Treść zadania a:
Zapisz jako listę JSON z ciągami znaków wiersze rekordów od wiersza z „Click the green checkmark for Blendi Gonxhja” do wiersza z „tap(1062, 552)”, włącznie z oboma. Każdy wiersz ma być osobnym ciągiem, a puste wiersze pomiń.

━━━ Podany fragment

Archiwum
29.02.2016

Najgroźniejsze zwierzę

Michał Piepiórka
Film

„Na granicy” Wojciecha Kasperskiego rozpoczyna się ujęciem samochodu jadącego krętą drogą wśród drzew. Gdzieś już to widzieliśmy, prawda? „Lśnienie”, „Funny Games” – od razu wiemy, czego możemy się spodziewać. Reżyser pierwszym ujęciem wywołuje ciarki na plecach znających te filmy. To, co dzieje się dalej, również mieliśmy okazję już gdzieś, kiedyś zobaczyć – w jakimś filmie, pewnie nawet niejednym. Zadziwiające jednak, że ten całkowity brak oryginalności nie przeszkadza. Debiut fabularny znanego dokumentalisty jest idealną realizacją gatunku. Mknie wydeptaną tysiącami stóp filmowców ścieżką niczym nieźle naoliwiona maszyna.

Thriller to bardzo wymagający gatunek. Jego fundamentem jest gęstniejąca atmosfera, podbijane ze sceny na scenę napięcie, nieoczekiwane twisty, precyzyjny i przekonujący scenariusz, mocni bohaterowie – duchota i dreszcze. Rzadko biorą się za niego debiutanci – podobnie jak za kryminał. Wymaga świetnego warsztatu i wyczucia. Jedna fałszywa nuta i napięcie ulatuje, wkrada się banał albo bądź śmieszność. Nie miał w naszej kinematografii dobrej passy, bo nigdy nie ceniło się u nas filmowych rzemieślników – opowiadaczy interesujących, wciągających historii. „Na granicy” być może za jakiś czas zostanie nazwany filmem przełomowym – nie ze względu na swoją artystyczną wartość, ale realizacyjną przyzwoitość, której tak często polskim filmom brakuje. Kasperski udowodnił, że znakomicie panuje nad rzemiosłem –na pewno dopomógł mu w tym również Łukasz Żal odpowiedzialny za zdjęcia.

━━━━━━
━━━ Wybrane dane

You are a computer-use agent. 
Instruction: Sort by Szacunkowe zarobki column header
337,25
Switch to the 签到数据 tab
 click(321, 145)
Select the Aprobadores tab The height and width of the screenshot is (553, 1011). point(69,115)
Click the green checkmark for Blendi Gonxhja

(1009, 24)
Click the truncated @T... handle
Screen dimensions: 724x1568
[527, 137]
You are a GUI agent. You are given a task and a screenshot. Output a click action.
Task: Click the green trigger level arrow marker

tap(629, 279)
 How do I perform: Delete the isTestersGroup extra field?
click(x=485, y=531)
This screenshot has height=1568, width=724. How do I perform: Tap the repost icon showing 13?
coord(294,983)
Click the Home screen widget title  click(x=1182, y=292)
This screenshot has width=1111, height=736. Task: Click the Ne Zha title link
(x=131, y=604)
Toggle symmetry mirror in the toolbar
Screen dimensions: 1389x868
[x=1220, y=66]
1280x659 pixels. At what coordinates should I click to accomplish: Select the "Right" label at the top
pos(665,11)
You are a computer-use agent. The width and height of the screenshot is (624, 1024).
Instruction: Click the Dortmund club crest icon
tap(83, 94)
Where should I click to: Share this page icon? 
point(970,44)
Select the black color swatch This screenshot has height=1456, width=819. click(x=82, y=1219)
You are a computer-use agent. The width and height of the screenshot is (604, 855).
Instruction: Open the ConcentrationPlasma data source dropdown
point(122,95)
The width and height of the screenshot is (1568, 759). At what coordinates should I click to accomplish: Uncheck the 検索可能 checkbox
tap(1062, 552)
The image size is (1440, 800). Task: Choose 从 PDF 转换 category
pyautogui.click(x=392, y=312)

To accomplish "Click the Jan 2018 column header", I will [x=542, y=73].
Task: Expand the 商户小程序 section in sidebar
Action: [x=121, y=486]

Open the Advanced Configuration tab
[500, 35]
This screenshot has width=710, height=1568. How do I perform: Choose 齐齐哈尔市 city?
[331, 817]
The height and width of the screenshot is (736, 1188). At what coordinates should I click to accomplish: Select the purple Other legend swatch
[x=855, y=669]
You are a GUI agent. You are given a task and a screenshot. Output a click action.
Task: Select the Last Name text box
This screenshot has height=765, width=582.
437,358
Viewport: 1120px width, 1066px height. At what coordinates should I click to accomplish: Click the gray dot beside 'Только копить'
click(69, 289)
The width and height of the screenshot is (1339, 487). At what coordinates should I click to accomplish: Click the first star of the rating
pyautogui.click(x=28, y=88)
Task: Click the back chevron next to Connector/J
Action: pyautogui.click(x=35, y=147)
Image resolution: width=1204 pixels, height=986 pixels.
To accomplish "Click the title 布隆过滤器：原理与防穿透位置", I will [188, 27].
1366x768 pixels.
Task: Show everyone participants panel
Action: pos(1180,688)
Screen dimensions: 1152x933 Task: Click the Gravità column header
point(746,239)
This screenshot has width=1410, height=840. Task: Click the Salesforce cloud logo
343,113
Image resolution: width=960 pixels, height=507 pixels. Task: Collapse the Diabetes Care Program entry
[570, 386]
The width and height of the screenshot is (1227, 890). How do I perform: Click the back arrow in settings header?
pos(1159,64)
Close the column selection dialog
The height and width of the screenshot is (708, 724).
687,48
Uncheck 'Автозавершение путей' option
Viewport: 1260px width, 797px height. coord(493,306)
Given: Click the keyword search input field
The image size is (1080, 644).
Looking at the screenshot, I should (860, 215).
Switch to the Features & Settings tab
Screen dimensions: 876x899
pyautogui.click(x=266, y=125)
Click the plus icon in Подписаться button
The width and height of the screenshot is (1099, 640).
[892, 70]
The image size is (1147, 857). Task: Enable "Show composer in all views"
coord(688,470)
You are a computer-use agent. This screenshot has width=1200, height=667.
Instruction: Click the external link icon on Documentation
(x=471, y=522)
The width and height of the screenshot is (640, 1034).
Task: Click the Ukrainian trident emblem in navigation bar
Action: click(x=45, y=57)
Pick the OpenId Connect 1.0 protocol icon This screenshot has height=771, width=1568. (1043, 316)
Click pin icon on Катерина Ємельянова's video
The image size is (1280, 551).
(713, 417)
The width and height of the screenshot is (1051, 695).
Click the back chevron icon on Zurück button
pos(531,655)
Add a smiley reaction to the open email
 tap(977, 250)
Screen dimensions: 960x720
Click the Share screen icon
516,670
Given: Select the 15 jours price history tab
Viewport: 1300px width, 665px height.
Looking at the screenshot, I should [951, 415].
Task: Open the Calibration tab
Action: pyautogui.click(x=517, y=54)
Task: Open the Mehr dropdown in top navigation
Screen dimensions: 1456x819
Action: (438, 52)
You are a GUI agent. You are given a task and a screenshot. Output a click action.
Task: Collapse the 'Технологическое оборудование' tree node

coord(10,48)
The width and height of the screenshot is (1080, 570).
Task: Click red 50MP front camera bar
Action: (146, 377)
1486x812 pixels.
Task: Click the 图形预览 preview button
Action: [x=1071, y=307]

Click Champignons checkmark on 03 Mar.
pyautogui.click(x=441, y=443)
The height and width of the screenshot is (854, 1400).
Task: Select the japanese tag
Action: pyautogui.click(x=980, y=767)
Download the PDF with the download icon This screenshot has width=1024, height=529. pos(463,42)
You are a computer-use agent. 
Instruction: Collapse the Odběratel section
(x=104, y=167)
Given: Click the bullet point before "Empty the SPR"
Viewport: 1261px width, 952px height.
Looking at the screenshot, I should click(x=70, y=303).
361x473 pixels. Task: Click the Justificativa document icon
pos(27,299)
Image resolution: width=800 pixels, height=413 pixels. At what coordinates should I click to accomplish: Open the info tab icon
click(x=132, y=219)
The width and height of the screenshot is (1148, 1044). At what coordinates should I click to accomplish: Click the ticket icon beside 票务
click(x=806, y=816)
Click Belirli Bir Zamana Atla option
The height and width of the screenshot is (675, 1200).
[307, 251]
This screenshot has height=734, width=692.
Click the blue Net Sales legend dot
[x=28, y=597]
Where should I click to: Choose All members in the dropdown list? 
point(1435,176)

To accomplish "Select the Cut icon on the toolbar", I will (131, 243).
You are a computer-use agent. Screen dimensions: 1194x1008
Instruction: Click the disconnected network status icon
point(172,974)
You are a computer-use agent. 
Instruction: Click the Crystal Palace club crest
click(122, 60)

━━━━━━

Treść zadania b:
Pisz dalej recenzję filmu „Na granicy”, zaczynając zaraz po jej ostatnim zdaniu.

Odpowiedź pisemna a:
[
  "Click the green checkmark for Blendi Gonxhja",
  "(1009, 24)",
  "Click the truncated @T... handle",
  "Screen dimensions: 724x1568",
  "[527, 137]",
  "You are a GUI agent. You are given a task and a screenshot. Output a click action.",
  "Task: Click the green trigger level arrow marker",
  "tap(629, 279)",
  " How do I perform: Delete the isTestersGroup extra field?",
  "click(x=485, y=531)",
  "This screenshot has height=1568, width=724. How do I perform: Tap the repost icon showing 13?",
  "coord(294,983)",
  "Click the Home screen widget title  click(x=1182, y=292)",
  "This screenshot has width=1111, height=736. Task: Click the Ne Zha title link",
  "(x=131, y=604)",
  "Toggle symmetry mirror in the toolbar",
  "Screen dimensions: 1389x868",
  "[x=1220, y=66]",
  "1280x659 pixels. At what coordinates should I click to accomplish: Select the \"Right\" label at the top",
  "pos(665,11)",
  "You are a computer-use agent. The width and height of the screenshot is (624, 1024).",
  "Instruction: Click the Dortmund club crest icon",
  "tap(83, 94)",
  "Where should I click to: Share this page icon? ",
  "point(970,44)",
  "Select the black color swatch This screenshot has height=1456, width=819. click(x=82, y=1219)",
  "You are a computer-use agent. The width and height of the screenshot is (604, 855).",
  "Instruction: Open the ConcentrationPlasma data source dropdown",
  "point(122,95)",
  "The width and height of the screenshot is (1568, 759). At what coordinates should I click to accomplish: Uncheck the 検索可能 checkbox",
  "tap(1062, 552)"
]

Odpowiedź pisemna b:
Fabułę można streścić w kilku zdaniach. Ojciec z dwoma dorastającymi synami jedzie w Bieszczady, by zamieszkać w głuszy, w domku straży granicznej. Nieoczekiwanie odwiedza ich nieznajomy – przemarznięty, usmarowany nie swoją krwią przybysz. Ojciec wyrusza w wędrówkę po jego śladach, by dowiedzieć się, co się stało, chłopcy w tym czasie mają pilnować śpiącego. Gdy ten się budzi, rozpoczyna się psychologiczna i fizyczna gra o dominację, która ma doprowadzić do odkrycia prawdy o nieznajomym. Pięciu aktorów w jednym miejscu, wokół nich bieszczadzkie pustkowia zasypane śniegiem. Ta redukcja działa jak we wspomnianym filmie Hanekego – ogranicza możliwości, uwydatnia konflikty, wzmaga duszność, zagęszcza atmosferę. Minimalizm pomaga skupić się na niuansach – rekwizytach, drobnych gestach, słowach i relacjach.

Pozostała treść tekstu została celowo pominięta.